First, Think Progress [1] points to a Wall Street Journal analysis that shows more than one-third of all pay in the U.S. now goes to [2] executives and other highly-paid employees.
Highly paid employees received nearly $2.1 trillion of the $6.4 trillion in total U.S. pay in 2007, the latest figures available. The compensation numbers don’t include incentive stock options, unexercised stock options, unvested restricted stock units and certain benefits.
The Wall Street Journal based its analysis on Social Security Administration data, which doesn’t count billions of dollars more in pay that remain off federal radar screens that measure wages and salaries.
Next, it turns out that Bank of America, which received $45 billion in taxpayer-funded bailout support, [3] has spent more than $1.5 million lobbying on Capitol Hill.
The Charlotte, N.C., company wants flexibility on spending the bailout funds and also wants to fend off restrictions on executive compensation, home mortgage lending and credit card fees. The bank also is lobbying on a consumer rights bill, on student lending issues, on a bill that would’ve allowed bankruptcy judges to alter mortgages and on a proposed federal regulatory oversight agency.
And none of its positions on any of these bills would help working families.

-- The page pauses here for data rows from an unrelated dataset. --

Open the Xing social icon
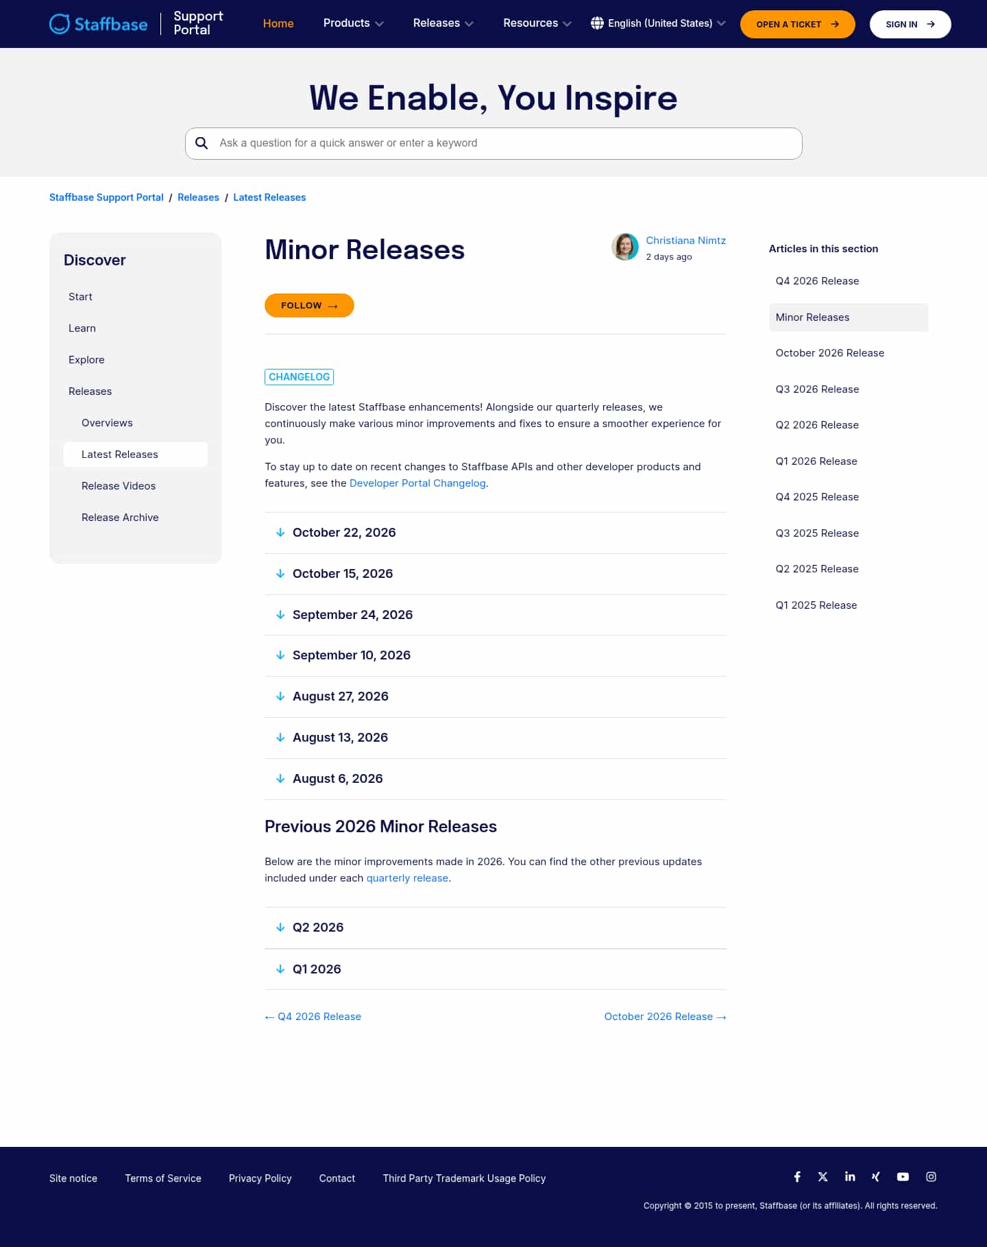 click(x=876, y=1176)
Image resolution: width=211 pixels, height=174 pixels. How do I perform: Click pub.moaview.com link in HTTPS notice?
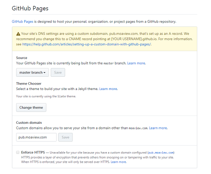point(161,153)
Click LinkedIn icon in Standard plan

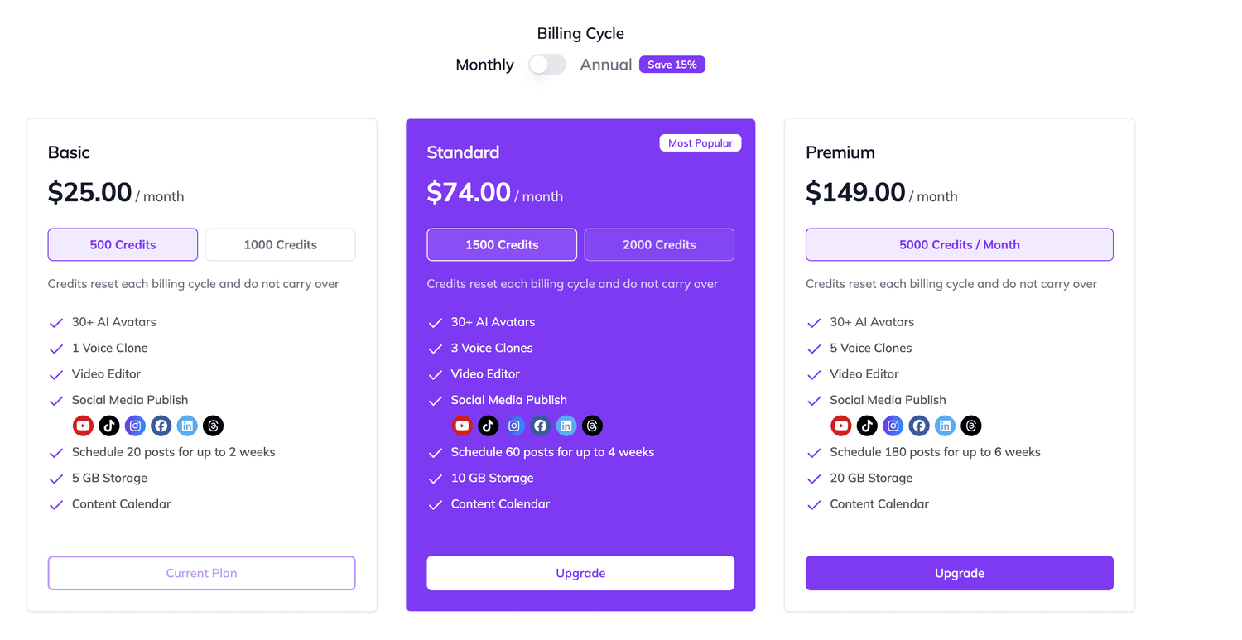pos(566,426)
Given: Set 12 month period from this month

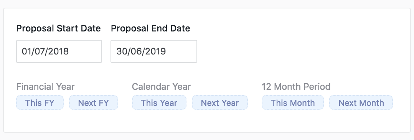Looking at the screenshot, I should coord(293,102).
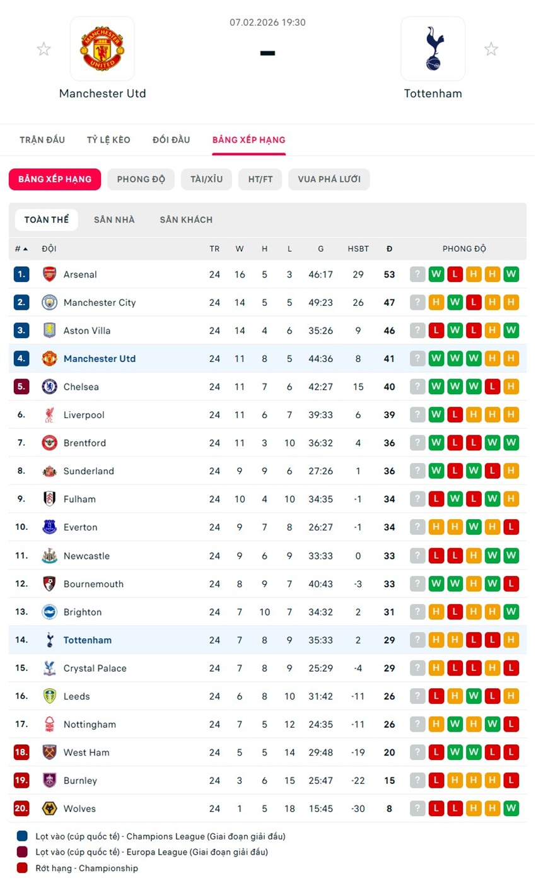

As we noted in April when we released the [4] AFL-CIO Executive PayWatch data, the Bank of America lost nearly $2.4 billion in the fourth quarter of 2008 due to deeper than expected trading and loan losses. Even after receiving billions of dollars in taxpayer money, the bank plans to eliminate up to 35,000 jobs over the next three years—but [5] CEO Kenneth Lewis collected nearly $10 million in 2008, more than 400 times the average amount a bank teller is paid each year. Since becoming CEO in April 2001, Lewis received $134 million in pay, bonuses, stock awards and pension accruals.
As Think Progress notes, between 1979 and 2006, the inflation-adjusted after-tax income of the richest 1 percent of households [6] increased by 256 percent, compared with 21 percent for families in the middle income quintile.
While U.S. worker productivity has skyrocketed over the past 30 years, [7] wages have not kept pace.
America’s working middle class made it clear last November that they wanted change—and reshaping the nation’s economic framework to strengthen the middle class and close the wage disparity between the very top and the rest of us, is fundamental to that change.